2. Manage system risk and develop any additional information security procedures required to protect the network and technology systems in a manner commensurate with risk.
3. Maintain compliance with the college information technology security policies and standards in all information technology system activities.
4. Maintain compliance with requirements specified by data owners for the handling of data processed by the system.
4.2 Requests For Protected Data
Requests by the public for protected data made through the Connecticut Freedom of Information Act or other applicable law will be reviewed by the Vice President of Communications prior to any release of data.
5.1.1 The college forbids the disclosure of protected data in any medium except as approved in advance by a data owner. The use of any protected college data for one’s own personal gain or profit, for the personal gain or profit of others, or to satisfy personal curiosity is strictly prohibited. Every user will be responsible for the consequence of any misuse of college data.
5.1.2 Should a security breach occur, the Information Security Incident Response Team will investigate and discuss with the Chief Information Security Officer, Associate VP of Enterprise and Technical Systems and the Vice President of Information Services whether or not to escalate the incident to the college cyber insurance provider. The Vice President for Human Resources will review all matters involving college employees. The Dean of Students will review all matters involving students. The Vice President of Information Services will review matters involving individuals not affiliated with the college.

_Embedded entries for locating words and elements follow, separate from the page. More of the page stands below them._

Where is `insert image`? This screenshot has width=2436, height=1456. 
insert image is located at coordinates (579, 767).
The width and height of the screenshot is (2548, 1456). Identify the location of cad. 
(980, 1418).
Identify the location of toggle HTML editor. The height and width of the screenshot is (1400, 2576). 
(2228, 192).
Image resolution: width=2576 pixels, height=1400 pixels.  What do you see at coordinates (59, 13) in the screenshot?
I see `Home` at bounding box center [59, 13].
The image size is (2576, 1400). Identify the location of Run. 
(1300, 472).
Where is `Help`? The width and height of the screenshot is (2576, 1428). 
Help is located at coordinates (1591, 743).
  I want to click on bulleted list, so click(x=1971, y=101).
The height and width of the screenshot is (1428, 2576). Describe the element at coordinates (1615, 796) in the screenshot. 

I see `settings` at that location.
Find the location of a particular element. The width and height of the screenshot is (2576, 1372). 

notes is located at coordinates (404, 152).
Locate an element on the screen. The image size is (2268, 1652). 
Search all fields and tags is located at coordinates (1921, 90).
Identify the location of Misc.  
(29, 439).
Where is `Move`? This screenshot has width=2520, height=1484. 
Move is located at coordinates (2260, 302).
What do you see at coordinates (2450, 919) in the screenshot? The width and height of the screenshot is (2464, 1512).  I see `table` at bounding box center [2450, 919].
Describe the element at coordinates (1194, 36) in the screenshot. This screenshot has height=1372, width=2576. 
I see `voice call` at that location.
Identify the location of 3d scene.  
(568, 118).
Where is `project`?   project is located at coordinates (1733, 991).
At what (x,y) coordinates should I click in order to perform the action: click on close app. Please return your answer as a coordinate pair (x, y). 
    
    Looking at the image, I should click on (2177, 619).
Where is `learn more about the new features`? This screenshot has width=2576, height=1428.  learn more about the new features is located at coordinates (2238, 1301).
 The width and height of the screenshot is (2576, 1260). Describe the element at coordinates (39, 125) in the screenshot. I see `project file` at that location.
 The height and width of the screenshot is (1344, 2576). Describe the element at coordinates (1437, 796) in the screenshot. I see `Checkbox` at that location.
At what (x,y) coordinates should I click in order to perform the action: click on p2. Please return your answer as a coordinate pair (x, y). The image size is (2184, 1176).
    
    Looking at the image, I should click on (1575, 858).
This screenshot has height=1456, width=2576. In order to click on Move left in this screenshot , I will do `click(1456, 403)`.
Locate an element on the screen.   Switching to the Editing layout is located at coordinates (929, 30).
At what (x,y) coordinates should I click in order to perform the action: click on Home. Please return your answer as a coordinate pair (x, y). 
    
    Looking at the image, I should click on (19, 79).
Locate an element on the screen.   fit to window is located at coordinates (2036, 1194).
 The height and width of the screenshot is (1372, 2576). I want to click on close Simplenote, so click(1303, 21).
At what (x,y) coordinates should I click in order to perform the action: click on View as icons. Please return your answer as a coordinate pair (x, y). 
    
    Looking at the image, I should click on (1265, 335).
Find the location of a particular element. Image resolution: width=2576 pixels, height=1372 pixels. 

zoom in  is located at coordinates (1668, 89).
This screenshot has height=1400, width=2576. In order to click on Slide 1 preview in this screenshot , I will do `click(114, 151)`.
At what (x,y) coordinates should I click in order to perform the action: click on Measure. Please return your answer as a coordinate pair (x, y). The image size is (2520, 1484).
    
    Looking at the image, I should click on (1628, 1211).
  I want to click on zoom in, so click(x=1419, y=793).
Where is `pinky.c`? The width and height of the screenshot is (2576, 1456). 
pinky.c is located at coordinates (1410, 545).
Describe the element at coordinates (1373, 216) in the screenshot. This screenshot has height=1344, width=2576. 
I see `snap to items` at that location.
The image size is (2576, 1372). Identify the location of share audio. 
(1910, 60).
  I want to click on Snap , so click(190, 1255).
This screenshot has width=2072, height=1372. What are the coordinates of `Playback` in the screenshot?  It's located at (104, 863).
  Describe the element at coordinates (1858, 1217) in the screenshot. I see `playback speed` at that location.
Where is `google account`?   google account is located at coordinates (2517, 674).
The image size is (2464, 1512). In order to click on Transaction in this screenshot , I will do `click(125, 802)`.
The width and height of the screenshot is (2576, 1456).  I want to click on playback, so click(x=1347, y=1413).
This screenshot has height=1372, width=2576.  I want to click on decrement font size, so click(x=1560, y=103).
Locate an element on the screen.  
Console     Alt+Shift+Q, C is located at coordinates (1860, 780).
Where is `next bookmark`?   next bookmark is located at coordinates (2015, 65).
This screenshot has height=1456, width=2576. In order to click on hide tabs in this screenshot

5.1.3 All individuals accessing college data at Connecticut College are required to comply with federal and state laws and college policies and procedures regarding data security of highly sensitive data. Any college employee, student or non-college individual with access to college data who engages in unauthorized use, disclosure, alteration, or destruction of data is in violation of this policy and will be subject to appropriate disciplinary action, including possible dismissal and/or legal action.
5.1.4 The ETS/Information Services will verify compliance with this policy through various methods, including but not limited to, periodic walkthroughs, application tools reports, internal and external audits, and feedback.
5.1.5 Any exception to the policy must be approved by the Information Security Office in advance and documented in accordance with the Information Security Exceptions Tracking procedure.
5.1.6 Non-compliance of this policy and procedures may result in disciplinary action, following the disciplinary processes of the College for faculty and staff. The Vice President of the Administration Division will determine whether to initiate the disciplinary process.
This policy was approved on 05.14.2019.